PROBLEM: Pull every line of text from the data below and reproduce it word for word. Leave out the pictures.

DATA SECTION:
········

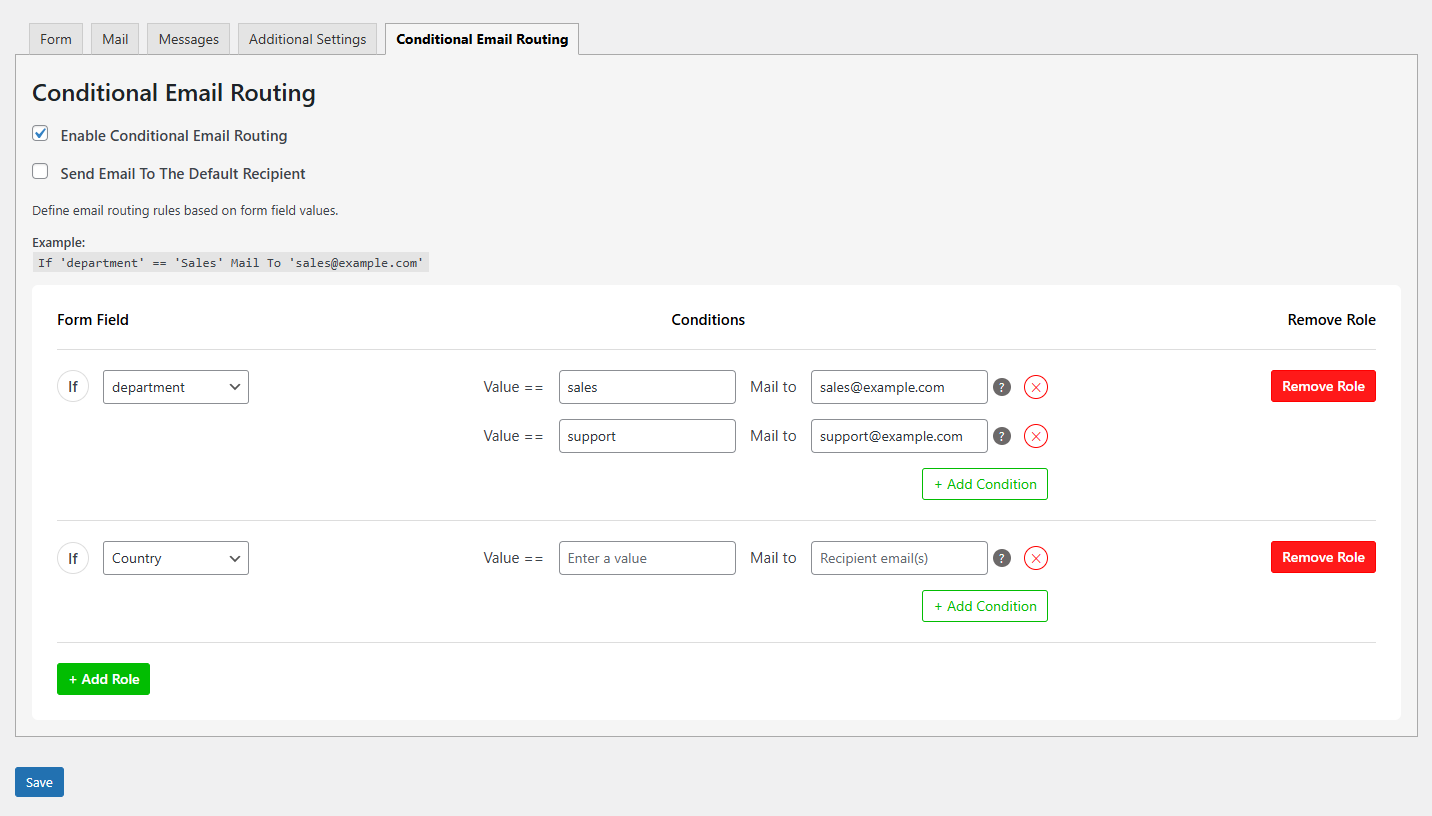Uncheck Enable Conditional Email Routing
The height and width of the screenshot is (816, 1432).
[x=40, y=134]
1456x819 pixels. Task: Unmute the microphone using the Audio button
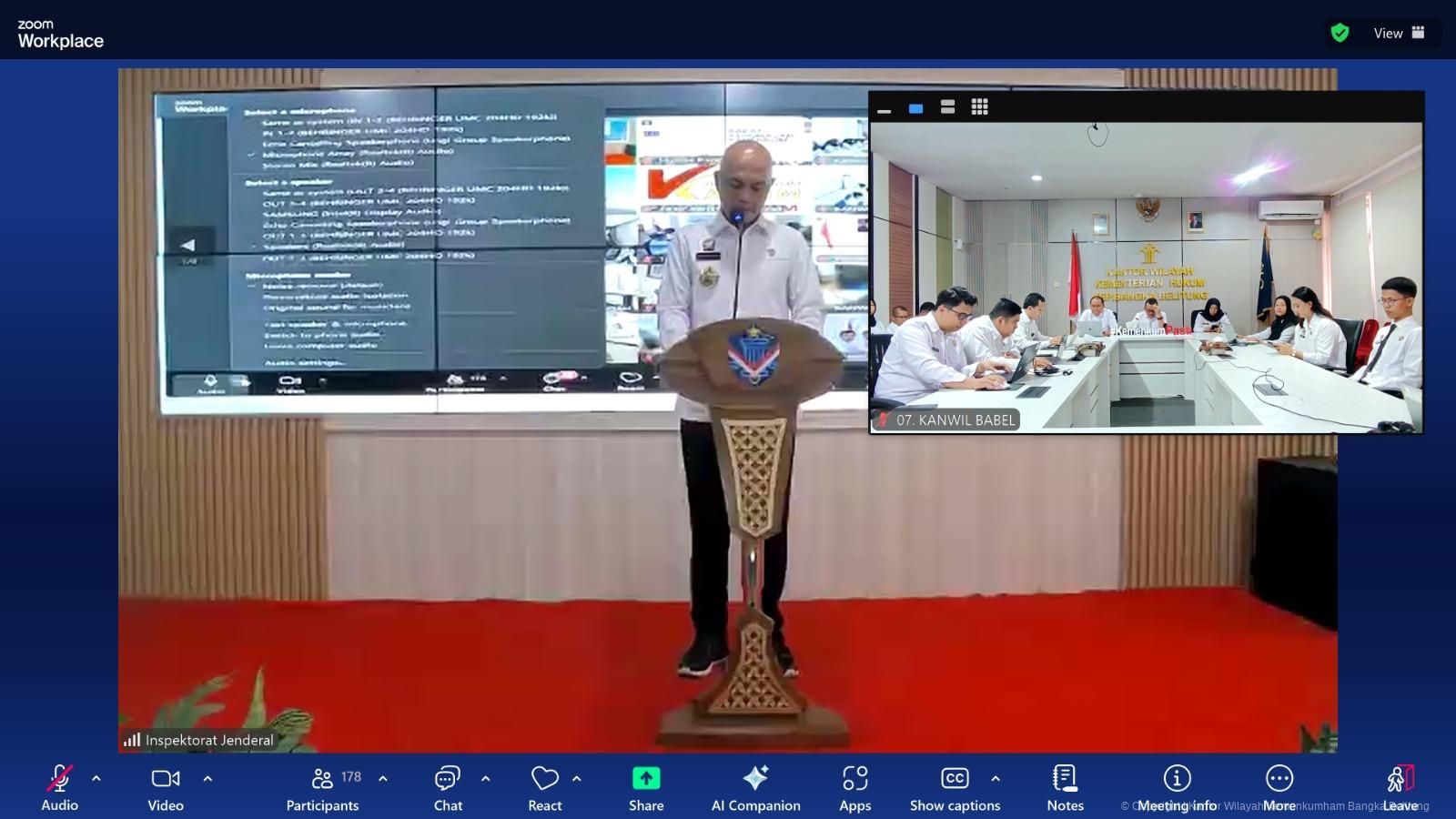point(59,787)
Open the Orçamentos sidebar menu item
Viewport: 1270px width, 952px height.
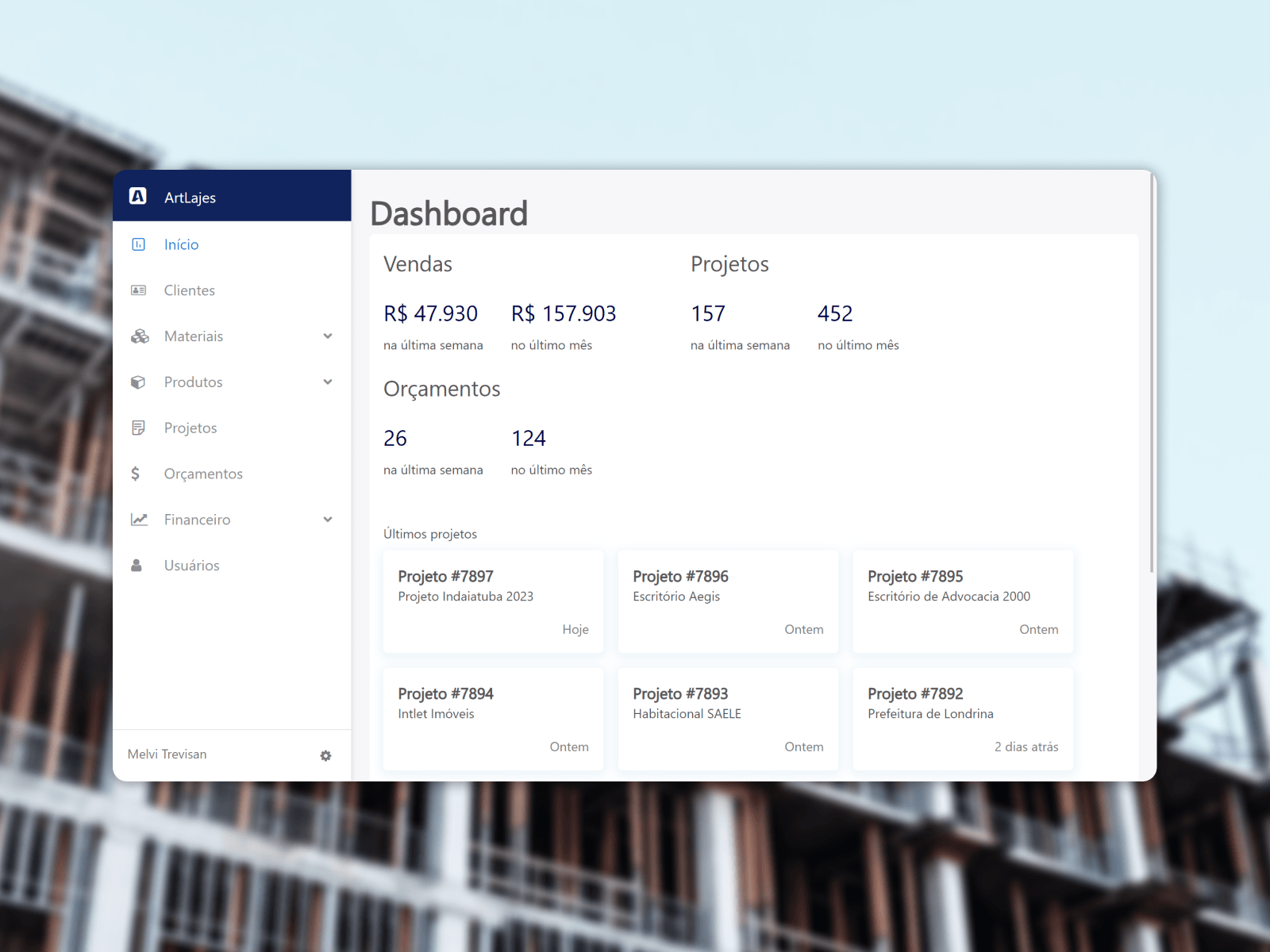(x=203, y=474)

········

CORRECT ANSWER:
Uncheck Enable Conditional Email Routing
The height and width of the screenshot is (816, 1432).
[x=40, y=134]
1456x819 pixels. Task: Unmute the microphone using the Audio button
point(59,787)
Open the Orçamentos sidebar menu item
Viewport: 1270px width, 952px height.
(x=203, y=474)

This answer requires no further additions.